ЗАДАНИЕ: Продолжите отрывок о противостоянии витебских мещан архиепископу Кунцевичу, начав сразу после его последнего предложения.

==== ФРАГМЕНТ СТРАНИЦЫ ====

Город Витебск имел самые древние привилегии между соседними городами. По этим привилегиям, витебцы не платили королю никакого мыта и даже не помогали ему своими «сябрами» (согражданами) в его обычных ловах. У них со времён варягорусских сохранился вечевой колокол, с которым они соединяли неопределённое, но дорогое для них понятие о своей независимости. Кто бы из витебцев пожелал удалиться из городской республики (было написано в их древней хартии), король, как хозяин города, не властен был ни над ним самим, ни над его имуществом. «Путь ему» был «чист, куды исхочет, без всякое зачеики». Удаляющийся должен был только «ударити чолом Святому Благовещенню и обвеститися королевскому воеводе да мужом витебляном». Между прочим, король, на основании старинного русского права, обязывался мещанам жен их силой замуж не давати, и кто из них, умирая, откажет кому-нибудь своё имущество, в это дело не вступайся; холопу и рабе веры не няти, судов, принадлежавших великим князьям литовским, не посужовати; кто будет заочно наговаривать на витеблян, того им витеблянам выявити; в заставу нигде витеблян не сажати; королевскому воеводе по витебской волости не ездити; кто из витеблян проступит у веса или в локте, того витеблянам самим казнити; даже если в отдалённых торговых городах у кого-нибудь из витеблян забракуют воск, и в этом случае казнити виновного самим витеблянам, по приезде его в Витебск; а когда королевский воевода витеблянам не понравится, король обязывался дать им другого по их воле. Так велики были уступки со стороны короны в пользу городской республики. Но всего дороже для неё было обязательство короля не вступаться в церковные дома и в церкви витебских «местичей». Даже в тех случаях, когда бы литвин или лях был крещён в русскую веру, король дал обещание «права их крестианского ни в чым не ламати».
Сознавая себя, таким образом, государством в государстве, как это было свойственно составным частям Речи Посполитой, жители Витебска не хотели подчиниться новому архиепископу, который столь очевидно был назначен для того, «чтобы право их крестианское» сломать навеки. Они привели свой город в оборонительное положение, как бы в ожидании неприятельского нашествия. Они, по-видимому, решились пасть в борьбе с той властью, которая изменяла собственным обязательствам. Но велика разница между решимостью и выполнением. Еслиб Кунцевич наступил на них с вооружённой силой, могла бы завязаться религиозная война; могли бы принять в ней участие другие белорусские города; могли бы тогда и казаки явиться к ним на помощь, в чаянии поживы. Тогда решение вопроса между Русью и Польшей наступило бы раньше двумя-тремя десятилетиями. Вместо всего этого, драма защиты православия в Белоруссии ограничилась одним городом Витебском, и кровавый конец её послужил (как мы увидим) только косвенно к расторжению связи между двумя народностями. Когда Кунцевич, объезжая свою диоцезию, приблизился в сопровождении своего клерикального конвоя к Витебску, он нашёл городские ворота запертыми; на стенах стояли пушки; между пушек расхаживали вооружённые люди. Именем короля он требовал объяснить ему: почему не хотят впустить его в город, порученный его духовной опеке? В ответ на это требование, ворота отворились. С оружием в руках и с церковными хоругвями, появились в них витебские местичи. Они осыпали Кунцевича упреками в отступничестве и грозили смертью, если не удалится от их города. Кунцевич удалился; но вскоре последовал королевский допрос: на каком основании витебские мещане осмелились действовать, как осаждённые неприятелем, когда опасности ни от кого не было? Мещане указали на свои привилегии, подтверждённые многими сеймами; но самые оправдания обращены в доказательство их виновности, королевским декретом повелевалось назначить комиссию для открытия зачинщиков бунта и заговорщиков, с тем чтобы казнить их смертью; витебские же церкви и монастыри, а равно попов и монашество, предписывалось отдать немедленно под юрисдикцию и послушание владыке, со всеми церковными и монастырскими аппаратами, украшениями, фундушами, со всеми пожертвованиями и доходами; а на будущее время (сказано в декрете — и это самое главное) витебские мещане не должны вмешиваться в дела церквей и монастырей, попов и чернецов, и никакой власти себе над ними не присваивать, под страхом уплаты в казну 20 тысяч злотых.

==== ИСХОДНЫЕ ДАННЫЕ ====

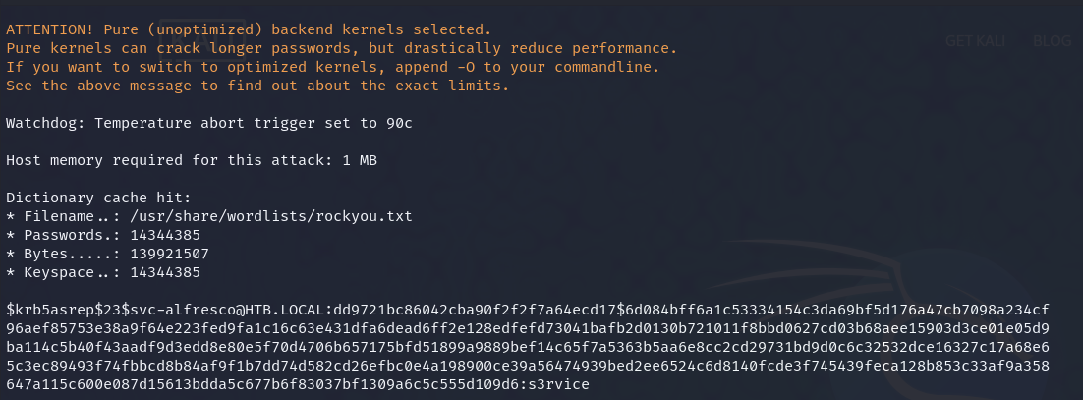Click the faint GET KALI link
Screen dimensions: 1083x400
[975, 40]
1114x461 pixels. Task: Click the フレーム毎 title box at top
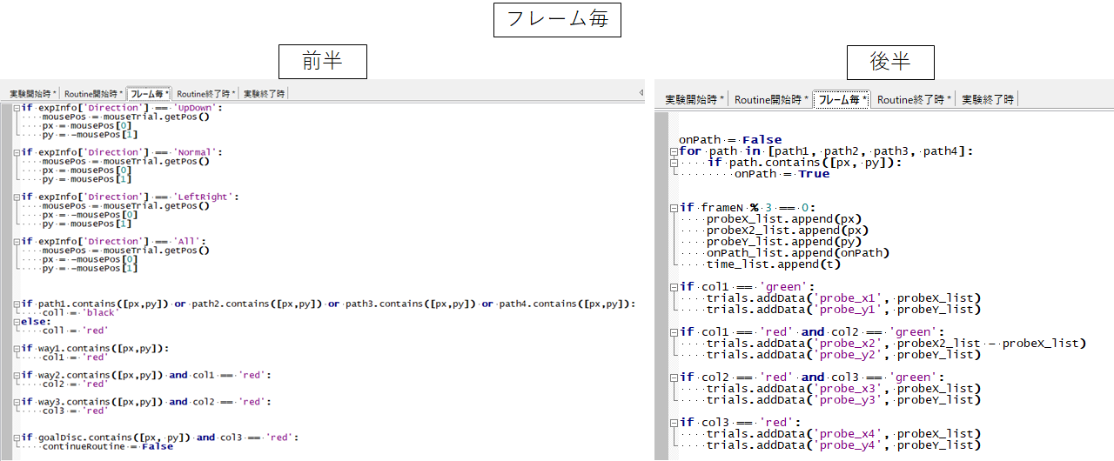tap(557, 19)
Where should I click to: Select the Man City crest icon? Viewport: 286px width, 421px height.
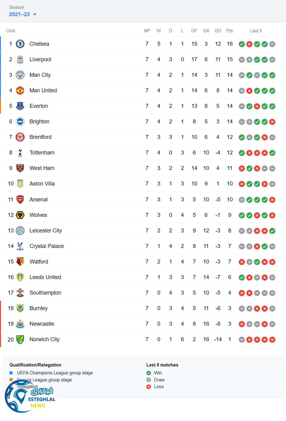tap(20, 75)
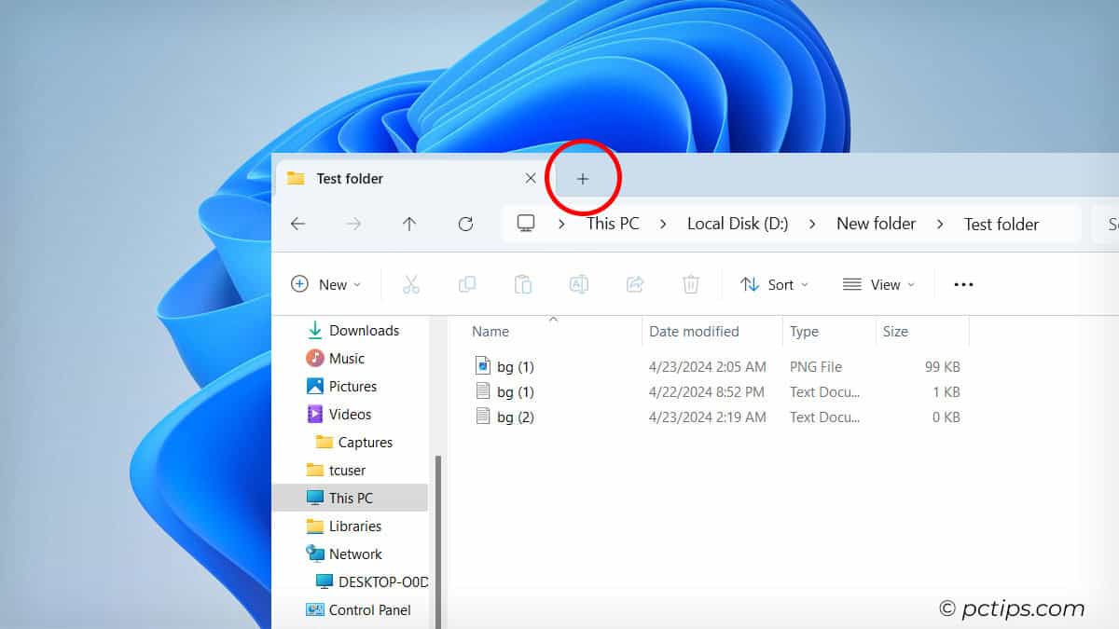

====

ОТВЕТ К ЗАДАНИЮ:
Такова была уверенность иезуитской партии в торжестве унии над православием. Решительная мера к подавлению православия в одном из древнейших русских городов показывает, что в успехе унии тогда ещё не сомневались ни в королевской раде, ни в римской конгрегации для проповедования веры.
И вот витебские мещане одни, без союзников и защитников, отдельно от шляхты и принадлежавшего шляхте поспольства, отдельно от мещан прочих белорусских городов, от Волыни, Червонной Руси и Украины, стали лицом к лицу с польским правительством, как бунтовщики, как оскорбители королевской власти и церковные анархисты. Им предлагали — или покориться иноверному архиерею, отступнику древнего русского благочестия, или подвергнуться всем последствиям бессильного бунта. Неготовые к борьбе за свои привилегии и за своё обычное право вмешательства в церковные дела, они смирились; но сердца их были подготовлены к роковой вспышке.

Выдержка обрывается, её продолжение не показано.